'''

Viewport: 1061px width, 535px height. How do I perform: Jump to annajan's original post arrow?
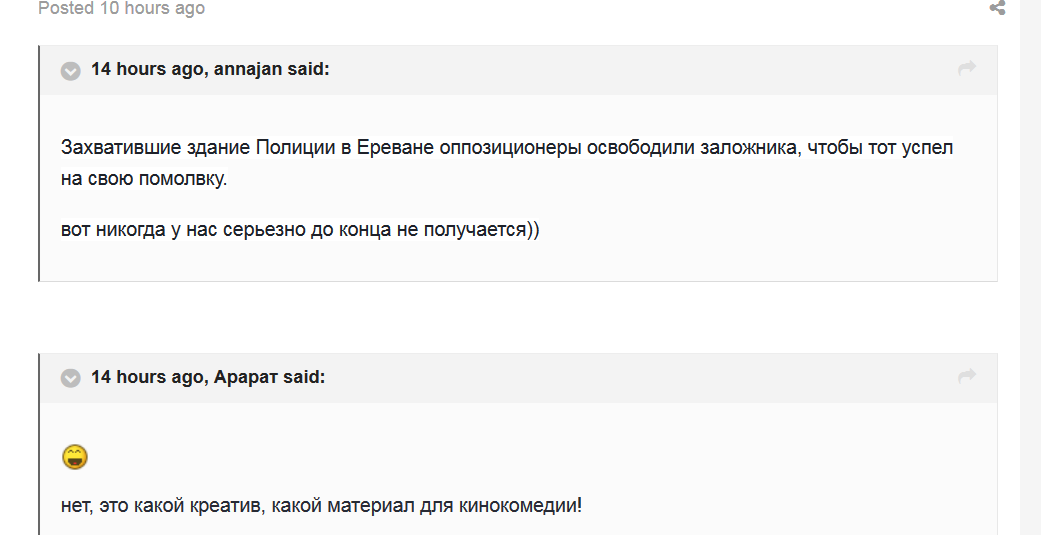click(966, 69)
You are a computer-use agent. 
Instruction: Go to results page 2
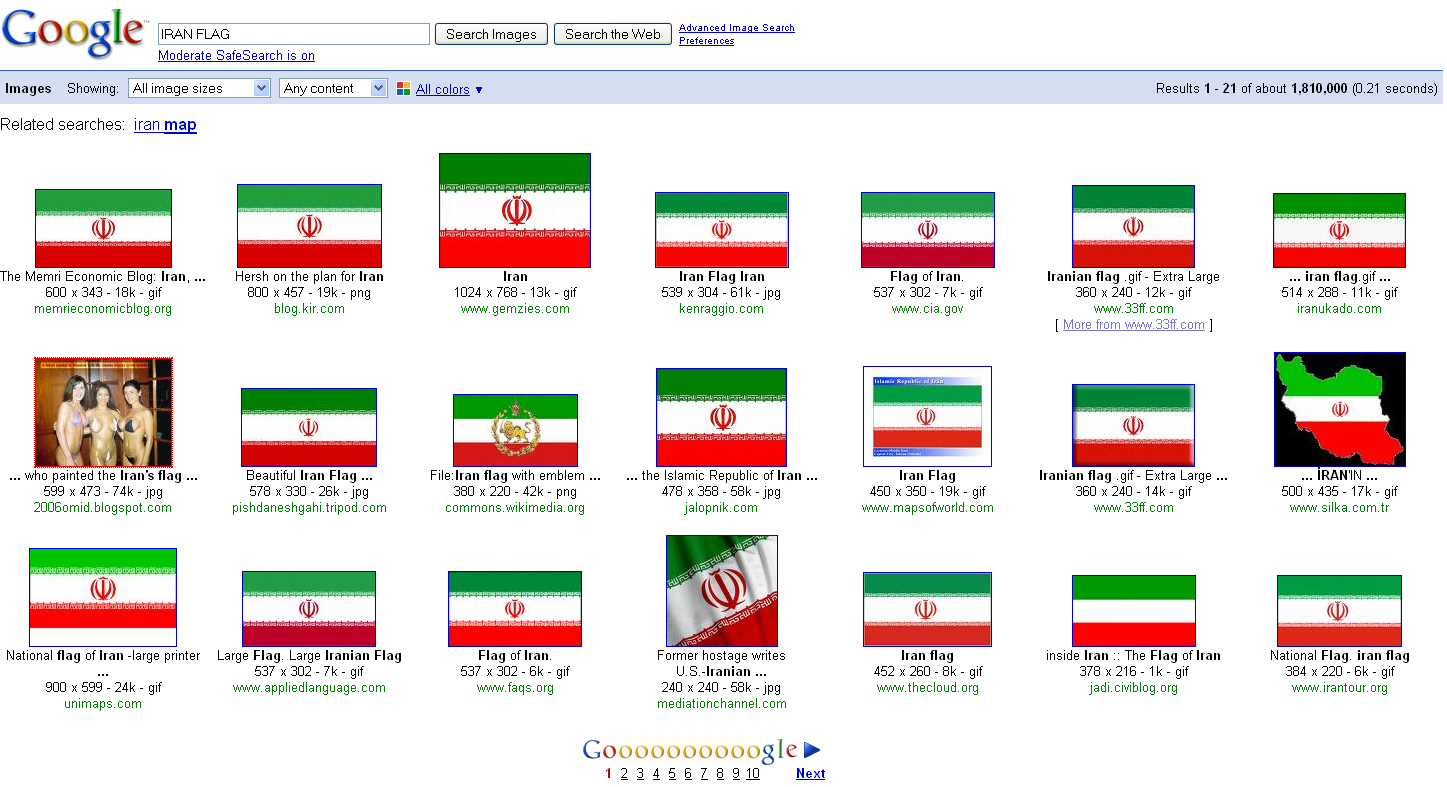click(624, 773)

'''

## PROBLEM REQUIREMENTS
All lines from the one containing "You are a computer-use agent." through the end of the data are to be written out exactly, with nothing added; skip the pictures.

## YOUR SOLUTION
You are a computer-use agent. 
Instruction: Go to results page 2
click(624, 773)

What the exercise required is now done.